Tanni wrote:What I don't understand is why people just say that it doesn't work, instead of searching for ways to make it work, e.g. by extending the IPA (or X-SAMPA) input by additional mark-up ...
People don't "just" anything. They're telling you why it's harder than you think. And ...
Extending the IPA would really only make the problem worse. What people don't understand about text-to-speech software is this:
din wrote:The problem with text to speech programs is that we don't speak in chains of individual phonemes. Our mouths have to transition from one sound to the other.
As an example, the [a] in [ka] is not exactly the same as the [a] in [ta], which is not the same as the [a] in [b̤ʲa]. (see:
Formants) You basically have two options: 1) synthesize the sounds from scratch using some sort of complex model (which is far more computationally intensive than you might think), or 2) record every combination of two segments and combine them. Also harder than you might think, for reasons I will explain shortly. (There may be other approaches, but they'd have to boil down to some combination of these two.)
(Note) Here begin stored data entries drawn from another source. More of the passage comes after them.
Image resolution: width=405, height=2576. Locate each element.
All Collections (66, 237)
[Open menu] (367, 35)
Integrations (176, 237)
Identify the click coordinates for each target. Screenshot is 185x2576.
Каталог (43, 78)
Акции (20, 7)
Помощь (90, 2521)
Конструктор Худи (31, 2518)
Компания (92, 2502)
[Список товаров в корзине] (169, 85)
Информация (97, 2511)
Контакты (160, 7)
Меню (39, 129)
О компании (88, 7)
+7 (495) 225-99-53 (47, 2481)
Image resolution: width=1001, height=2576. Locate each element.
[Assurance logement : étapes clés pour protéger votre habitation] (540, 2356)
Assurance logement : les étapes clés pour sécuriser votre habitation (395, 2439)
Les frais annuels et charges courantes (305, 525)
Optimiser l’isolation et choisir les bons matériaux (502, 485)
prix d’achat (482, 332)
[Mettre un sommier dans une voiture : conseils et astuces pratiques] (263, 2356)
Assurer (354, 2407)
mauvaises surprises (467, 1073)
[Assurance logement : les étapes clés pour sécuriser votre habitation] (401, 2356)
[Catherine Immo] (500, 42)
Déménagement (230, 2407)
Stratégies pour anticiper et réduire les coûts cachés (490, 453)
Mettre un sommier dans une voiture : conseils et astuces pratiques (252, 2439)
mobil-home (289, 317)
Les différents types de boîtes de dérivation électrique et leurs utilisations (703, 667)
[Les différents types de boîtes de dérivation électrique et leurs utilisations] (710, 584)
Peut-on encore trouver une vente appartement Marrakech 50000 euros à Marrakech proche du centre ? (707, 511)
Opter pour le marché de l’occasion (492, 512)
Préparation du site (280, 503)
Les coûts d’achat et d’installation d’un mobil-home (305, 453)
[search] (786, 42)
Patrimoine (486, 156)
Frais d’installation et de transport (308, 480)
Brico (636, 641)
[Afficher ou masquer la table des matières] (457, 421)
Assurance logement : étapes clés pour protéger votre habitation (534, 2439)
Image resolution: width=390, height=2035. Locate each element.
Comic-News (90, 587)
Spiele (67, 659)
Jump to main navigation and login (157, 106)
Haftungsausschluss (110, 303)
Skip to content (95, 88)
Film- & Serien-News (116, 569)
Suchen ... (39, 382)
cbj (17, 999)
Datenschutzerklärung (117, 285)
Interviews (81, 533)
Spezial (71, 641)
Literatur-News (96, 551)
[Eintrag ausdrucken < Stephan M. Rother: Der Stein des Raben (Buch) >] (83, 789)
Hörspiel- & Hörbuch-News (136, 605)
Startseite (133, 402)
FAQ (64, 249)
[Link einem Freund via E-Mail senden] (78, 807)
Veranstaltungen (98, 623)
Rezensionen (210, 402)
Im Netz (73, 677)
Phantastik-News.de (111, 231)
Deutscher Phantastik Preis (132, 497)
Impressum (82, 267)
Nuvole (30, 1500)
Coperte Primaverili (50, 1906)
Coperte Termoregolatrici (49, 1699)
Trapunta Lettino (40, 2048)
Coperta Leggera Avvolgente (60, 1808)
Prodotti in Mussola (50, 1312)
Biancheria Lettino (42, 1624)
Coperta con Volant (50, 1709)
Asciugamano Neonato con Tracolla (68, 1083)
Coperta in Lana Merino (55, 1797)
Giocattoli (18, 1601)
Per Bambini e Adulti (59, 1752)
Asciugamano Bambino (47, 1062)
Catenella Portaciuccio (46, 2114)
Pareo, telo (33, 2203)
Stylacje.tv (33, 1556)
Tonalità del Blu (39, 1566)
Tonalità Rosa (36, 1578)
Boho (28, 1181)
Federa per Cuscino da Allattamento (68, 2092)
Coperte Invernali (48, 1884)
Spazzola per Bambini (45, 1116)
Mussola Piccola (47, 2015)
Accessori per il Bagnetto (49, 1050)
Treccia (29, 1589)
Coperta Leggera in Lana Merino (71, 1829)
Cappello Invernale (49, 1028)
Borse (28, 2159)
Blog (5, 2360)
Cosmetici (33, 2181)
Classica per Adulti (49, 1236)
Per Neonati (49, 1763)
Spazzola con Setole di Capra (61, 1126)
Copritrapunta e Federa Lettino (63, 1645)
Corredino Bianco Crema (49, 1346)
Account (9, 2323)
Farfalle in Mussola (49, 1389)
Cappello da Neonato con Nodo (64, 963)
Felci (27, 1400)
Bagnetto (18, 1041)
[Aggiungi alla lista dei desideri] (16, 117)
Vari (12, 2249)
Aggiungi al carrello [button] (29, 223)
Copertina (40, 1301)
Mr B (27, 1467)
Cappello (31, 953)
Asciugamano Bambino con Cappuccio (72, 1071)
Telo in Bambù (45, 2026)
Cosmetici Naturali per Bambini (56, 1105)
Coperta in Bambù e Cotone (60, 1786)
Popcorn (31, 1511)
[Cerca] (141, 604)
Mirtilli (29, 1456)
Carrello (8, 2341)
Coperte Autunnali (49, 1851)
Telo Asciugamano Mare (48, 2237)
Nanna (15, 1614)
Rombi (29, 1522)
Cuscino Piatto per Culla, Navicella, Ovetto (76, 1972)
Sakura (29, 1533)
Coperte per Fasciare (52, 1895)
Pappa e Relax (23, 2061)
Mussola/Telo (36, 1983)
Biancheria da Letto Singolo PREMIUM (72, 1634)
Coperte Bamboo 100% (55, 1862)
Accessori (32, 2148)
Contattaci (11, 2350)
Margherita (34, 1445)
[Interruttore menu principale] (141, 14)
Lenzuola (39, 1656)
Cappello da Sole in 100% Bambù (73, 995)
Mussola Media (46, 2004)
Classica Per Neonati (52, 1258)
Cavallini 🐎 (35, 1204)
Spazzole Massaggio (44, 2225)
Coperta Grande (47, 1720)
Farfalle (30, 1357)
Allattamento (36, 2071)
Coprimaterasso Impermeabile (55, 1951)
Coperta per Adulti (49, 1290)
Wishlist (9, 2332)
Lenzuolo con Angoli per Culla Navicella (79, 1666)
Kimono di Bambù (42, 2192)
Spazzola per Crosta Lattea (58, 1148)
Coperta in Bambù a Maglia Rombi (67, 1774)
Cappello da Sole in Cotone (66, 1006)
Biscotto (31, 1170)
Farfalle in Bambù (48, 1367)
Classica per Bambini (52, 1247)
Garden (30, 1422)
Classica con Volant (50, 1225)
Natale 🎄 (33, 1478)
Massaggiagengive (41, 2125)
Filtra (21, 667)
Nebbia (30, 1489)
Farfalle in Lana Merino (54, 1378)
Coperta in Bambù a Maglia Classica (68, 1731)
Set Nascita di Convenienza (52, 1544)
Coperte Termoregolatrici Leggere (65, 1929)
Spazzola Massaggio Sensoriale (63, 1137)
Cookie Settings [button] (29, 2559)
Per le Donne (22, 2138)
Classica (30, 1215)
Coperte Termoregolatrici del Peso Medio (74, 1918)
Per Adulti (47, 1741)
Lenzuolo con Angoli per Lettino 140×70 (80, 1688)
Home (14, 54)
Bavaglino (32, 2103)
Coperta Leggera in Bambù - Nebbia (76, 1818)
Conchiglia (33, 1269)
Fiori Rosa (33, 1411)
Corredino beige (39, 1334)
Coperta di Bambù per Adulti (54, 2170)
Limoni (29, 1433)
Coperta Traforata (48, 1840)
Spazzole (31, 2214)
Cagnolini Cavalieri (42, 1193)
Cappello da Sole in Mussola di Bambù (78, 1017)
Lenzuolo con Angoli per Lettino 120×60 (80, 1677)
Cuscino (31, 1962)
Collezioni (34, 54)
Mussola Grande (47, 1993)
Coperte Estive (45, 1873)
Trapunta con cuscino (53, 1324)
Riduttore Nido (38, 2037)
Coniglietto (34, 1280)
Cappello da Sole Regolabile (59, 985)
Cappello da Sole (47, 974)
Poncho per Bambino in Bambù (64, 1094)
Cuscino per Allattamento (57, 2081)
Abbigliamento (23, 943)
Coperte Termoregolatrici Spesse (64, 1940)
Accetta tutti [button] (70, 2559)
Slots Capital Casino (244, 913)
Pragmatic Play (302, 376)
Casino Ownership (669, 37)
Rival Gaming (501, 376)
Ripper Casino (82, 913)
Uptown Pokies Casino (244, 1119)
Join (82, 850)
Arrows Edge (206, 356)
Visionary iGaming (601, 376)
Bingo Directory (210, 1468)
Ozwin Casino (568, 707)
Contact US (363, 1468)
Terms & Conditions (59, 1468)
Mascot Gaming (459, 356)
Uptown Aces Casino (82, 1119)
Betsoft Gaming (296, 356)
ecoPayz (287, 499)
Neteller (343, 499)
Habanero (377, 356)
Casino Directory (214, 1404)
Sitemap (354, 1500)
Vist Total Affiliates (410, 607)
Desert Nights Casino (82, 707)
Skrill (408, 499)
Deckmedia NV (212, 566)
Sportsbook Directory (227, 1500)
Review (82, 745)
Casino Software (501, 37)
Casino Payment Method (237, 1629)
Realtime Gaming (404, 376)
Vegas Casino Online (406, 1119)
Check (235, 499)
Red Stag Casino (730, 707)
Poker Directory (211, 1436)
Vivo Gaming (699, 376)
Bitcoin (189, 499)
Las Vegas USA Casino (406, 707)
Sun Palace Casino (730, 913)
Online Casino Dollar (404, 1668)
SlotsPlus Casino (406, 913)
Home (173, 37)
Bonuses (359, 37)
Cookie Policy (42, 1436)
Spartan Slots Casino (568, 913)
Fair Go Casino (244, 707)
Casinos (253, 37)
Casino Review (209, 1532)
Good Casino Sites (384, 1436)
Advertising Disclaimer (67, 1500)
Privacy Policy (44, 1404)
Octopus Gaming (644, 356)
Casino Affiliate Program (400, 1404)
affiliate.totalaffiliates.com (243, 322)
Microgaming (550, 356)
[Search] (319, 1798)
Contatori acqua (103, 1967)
There's a program called MBROLA which takes the latter approach, and it works fairly well. But ... it has to have a recording of
every combination of two segments for
each language. And a whole new set for each speaker voice (male, female, young, old, etc.). Now, you
could do this for the IPA (ignoring the fact that French /e/ may not be the same as German /e/, etc.), but the IPA has far more symbols, and therefore
far more possible combinations, than any language. By my estimates (and these are very rough estimates -- e.g. not every diacritic that applies to consonants applies to
every consonant), the IPA has:
82 basic consonant symbols
-- with 20 possible diacritics (21 possibilities counting no diacritic)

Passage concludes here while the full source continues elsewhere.